Pakistan demands Taliban evidence

Rehman Malik (7 August 2009)

Pakistan's interior minister has challenged the Taliban to prove their leaders are still alive, after reports that two of them have been killed.

Rehman Malik told the BBC officials had non-physical evidence that the top commander, Baitullah Mehsud, was killed in a US missile attack on Wednesday.

He said intelligence suggested a shoot-out later broke out between Mehsud's potential successors in which one died.

The Taliban has accused the interior ministry of making up the incident.
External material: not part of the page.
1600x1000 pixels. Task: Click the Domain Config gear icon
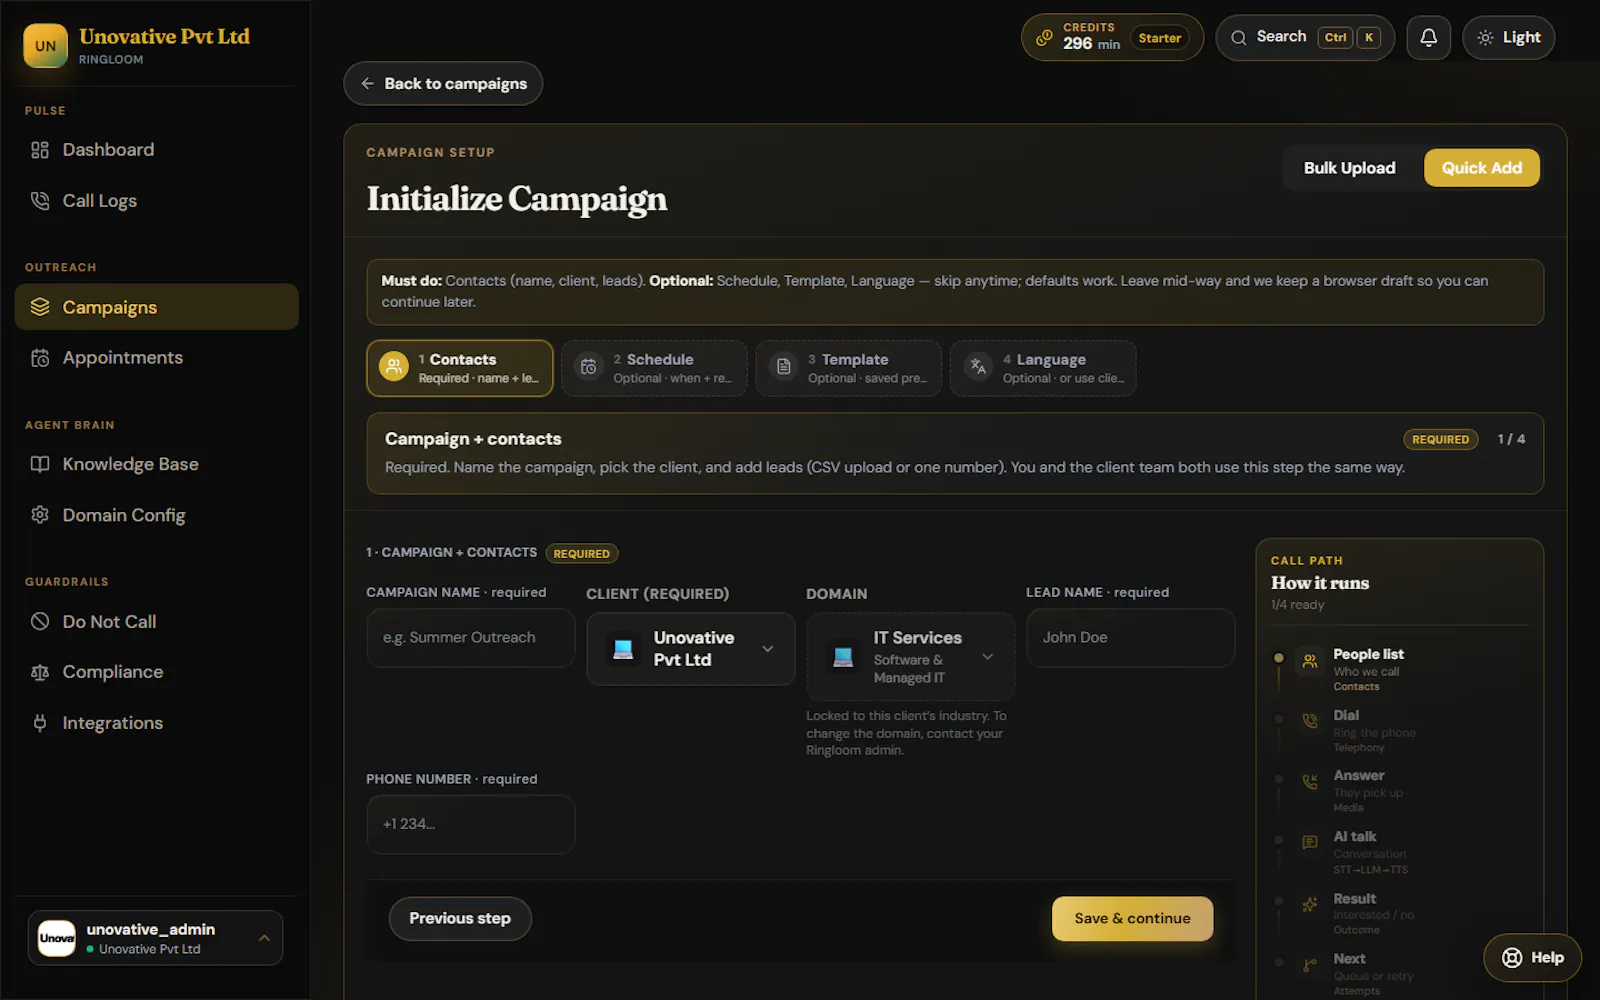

However, the militant group's spokesmen were also unable to offer any physical evidence to disprove the government's claims.

'Credible information'

In an interview with the BBC, Mr Malik denied the allegation that the Pakistani security forces had no evidence proving that Mehsud was killed along with one of his wives in a strike on his father-in-law's house in the Zangarha area, north-east of Ladha, on Wednesday.

Taleban commander Hakimullah Mehsud
The news regarding our respected chief is propaganda by our enemies
Taliban leader Hakimullah Mehsud

"The day before yesterday, there was credible information coming from inside the area that Baitullah Mehsud had been killed," the minister said.
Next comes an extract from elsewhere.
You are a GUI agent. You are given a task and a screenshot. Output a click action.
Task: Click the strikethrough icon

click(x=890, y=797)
"This credible information had come right from sources based in South Waziristan, and particularly in Ladha."

But Mr Malik admitted that the government did not have "any material evidence so far confirming that Baitullah Mehsud is dead".

He said intelligence suggested that a "scuffle" had broken out between Mehsud's potential successors in Waziristan on Friday in which one of them, Hakimullah Mehsud, was killed. Local media also said a shoot-out had happened.

"Obviously, it is not a story made up by us. This fight must have happened because of the succession," he added.

Mr Malik said Hakimullah Mehsud and Waliur Rehman, the other leader allegedly involved in the shootout, had long been hostile towards each other.

"They had been fighting in the past and we have information that there has been enmity between Waliur and Hakimullah since they were fighting together in Kurram valley," he said. "Hakimullah was replaced by Baitullah Mehsud with Waliur."

On Saturday morning, however, Hakimullah Mehsud told the BBC by telephone that reports of Mehsud's death were "ridiculous".

"The news regarding our respected chief is propaganda by our enemies," he said.

Baitullah Mehsud at a news conference in  South Waziristan, 24 May 2008
Baitullah Mehsud has been blamed for a series of suicide attacks in Pakistan

"We know what our enemies want to achieve - it's the joint policy of the ISI [Pakistani intelligence service] and FBI - they want our chief to come out in the open so they can achieve their target."

He said the Pakistani leader had decided to adopt the tactics of Osama bin Laden and stay silent. He said he would issue a message in the next few days.

But Mr Malik challenged the Taliban to prove their version of events.

"If Baitullah Mehsud is alive, or Hakimullah is alive, why don't they bring out a video. Every telephone has a camera on it. They can just get one out and show people that they are alive. I challenge them."

Believed to command as many as 20,000 pro-Taliban militants, Mehsud came to worldwide attention in the aftermath of the 2007 Red Mosque siege in Islamabad - in which the security forces confronted and forcibly ejected militant students loyal to him.

He has been blamed by both Pakistan and the US for a series of suicide bomb attacks in the country, as well as suicide attacks on Western forces across the border in Afghanistan.